Okay. Super. Thank Carl.

We have your last question from Antonia Borovina with Bloom Burton. Your lines open.

Good afternoon. Thanks for taking my question. So, just another follow-up regarding your forward integration work. So I'm just wondering, do you expect you'll have after that work has done some room to raise your typical royalty rate? Or do you think that 5% is kind of the maximum limit that the market will bear, given the competitive environment? And then I have a follow-up.

Yes. So first of all, 5% is absolutely not the limit. We have, in fact, done a quarter of our deals that are north of 5% in recent time. So there's a range and it depends on the nature of the interaction and how much work we're doing, how much value we're bringing. We are focused on bringing more and more value to therapeutic antibody discovery and development. That is why we're making the investments in forward integration. It's also why we make an investment in the platform generally, while adding new technology, such as the OrthoMab platform, or CMS, rodents [ph] and some of the other technologies that we are either building organically or that we have acquired. If we connect with the right partner that has a great idea, the innovation, we can take our capabilities with theirs, and we've made the pie bigger, that allows us to create value through that partnership. And then the discussion is how best to split that so that both parties come away enriched from the engagement and can better meet their goals. If we are doing the work that goes all the way from discovery, right through to carrying a lot of load into an IND filing, we would of course, expect to have a much deeper participation than if we're doing the discovery and handing off candidates or leads as some of our early work has done. So, we expected that forward integration will be used primarily with programs where we have a much deeper participation than is our difficult deals. And that is in part because we're doing my work. And also, of course, because we believe with technology, we can make that much faster, and give that program a competitive advantage.

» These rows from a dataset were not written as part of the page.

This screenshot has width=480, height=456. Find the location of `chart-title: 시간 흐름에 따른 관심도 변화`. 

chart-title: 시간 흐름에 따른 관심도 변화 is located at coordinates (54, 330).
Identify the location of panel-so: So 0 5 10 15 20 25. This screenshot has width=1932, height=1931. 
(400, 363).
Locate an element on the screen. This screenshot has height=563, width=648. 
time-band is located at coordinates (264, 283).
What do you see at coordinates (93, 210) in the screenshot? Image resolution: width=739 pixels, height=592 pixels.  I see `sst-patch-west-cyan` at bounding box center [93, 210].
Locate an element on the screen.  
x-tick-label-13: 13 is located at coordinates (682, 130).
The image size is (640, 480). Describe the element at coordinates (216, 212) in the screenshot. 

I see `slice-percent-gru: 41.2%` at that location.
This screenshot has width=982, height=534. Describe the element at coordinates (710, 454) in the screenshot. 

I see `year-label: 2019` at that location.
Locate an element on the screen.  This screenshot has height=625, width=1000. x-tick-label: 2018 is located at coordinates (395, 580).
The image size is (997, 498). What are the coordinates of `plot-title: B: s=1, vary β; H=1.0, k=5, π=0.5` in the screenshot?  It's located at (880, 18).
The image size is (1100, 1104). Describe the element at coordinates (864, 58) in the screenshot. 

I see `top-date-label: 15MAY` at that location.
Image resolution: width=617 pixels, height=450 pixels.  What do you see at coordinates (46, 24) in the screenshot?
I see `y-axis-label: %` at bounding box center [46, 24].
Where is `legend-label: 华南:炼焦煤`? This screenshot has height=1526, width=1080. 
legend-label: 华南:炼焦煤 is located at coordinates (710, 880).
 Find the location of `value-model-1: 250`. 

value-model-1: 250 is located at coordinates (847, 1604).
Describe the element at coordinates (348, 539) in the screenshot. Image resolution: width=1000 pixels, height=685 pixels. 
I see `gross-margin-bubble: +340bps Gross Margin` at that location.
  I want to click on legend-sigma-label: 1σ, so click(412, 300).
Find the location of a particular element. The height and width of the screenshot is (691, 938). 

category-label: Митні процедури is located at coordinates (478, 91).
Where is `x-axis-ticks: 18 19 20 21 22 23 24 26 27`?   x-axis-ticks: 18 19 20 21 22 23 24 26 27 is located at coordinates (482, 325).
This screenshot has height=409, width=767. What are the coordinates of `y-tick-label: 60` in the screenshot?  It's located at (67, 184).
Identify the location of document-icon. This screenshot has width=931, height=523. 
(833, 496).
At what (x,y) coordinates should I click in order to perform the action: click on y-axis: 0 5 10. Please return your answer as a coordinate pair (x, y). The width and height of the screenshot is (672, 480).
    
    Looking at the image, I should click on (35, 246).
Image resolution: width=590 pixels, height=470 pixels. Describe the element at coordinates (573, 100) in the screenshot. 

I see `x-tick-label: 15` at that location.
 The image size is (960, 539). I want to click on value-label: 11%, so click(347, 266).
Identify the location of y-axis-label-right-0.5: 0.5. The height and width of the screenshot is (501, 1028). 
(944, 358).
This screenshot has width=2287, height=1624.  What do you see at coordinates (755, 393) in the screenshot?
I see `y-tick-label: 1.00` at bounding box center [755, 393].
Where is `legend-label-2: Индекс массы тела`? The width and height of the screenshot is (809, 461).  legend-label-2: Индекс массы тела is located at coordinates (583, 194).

Okay. Thanks. And then just given the current downturn in the public markets, and then that potentially spilling over into the private markets, do you think that'll have a meaningful impact on your ability to attract new partners either positively or negatively?

Yes. That's a great question. I could probably make arguments that went both ways. I think our initial interactions have shown that it's perhaps more of an opportunity than a headwind. And one of the reasons I say that, particularly for private companies is when you are starting out and you're looking at a path where you need to build capabilities, it is much more capital efficient in terms of cash to work with AbCellera. You say yourself a lot of time, a lot of runway, and the investment that it would otherwise take to put that in place. And then of course, we can help them in that way, accelerate those programs, and in doing that, have created value for them and take a deeper position in those programs that, of course, has paid off primarily on success. And because we build a portfolio, we're able to look at those transactions in a rational way, whereas a smaller company really needs to preserve cash early on in its lifetime. And even more so when the markets get more difficult, which may well transfer from what's happened in the public markets into the private markets.

Great. Thanks.

I'm showing no further questions at this time. I would now like to turn the conference back to Dr. Carl Hansen, Chairman, CEO and President for any closing remarks.

Thanks. I just would like to thank everyone for joining us today. We had a terrific year. It's been a very exciting time for AbCellera and we're looking forward to keeping you updated on our future progress on future call. Thanks so much.

Ladies and gentlemen, this concludes today's conference call. Thank you for your participation. You may now disconnect.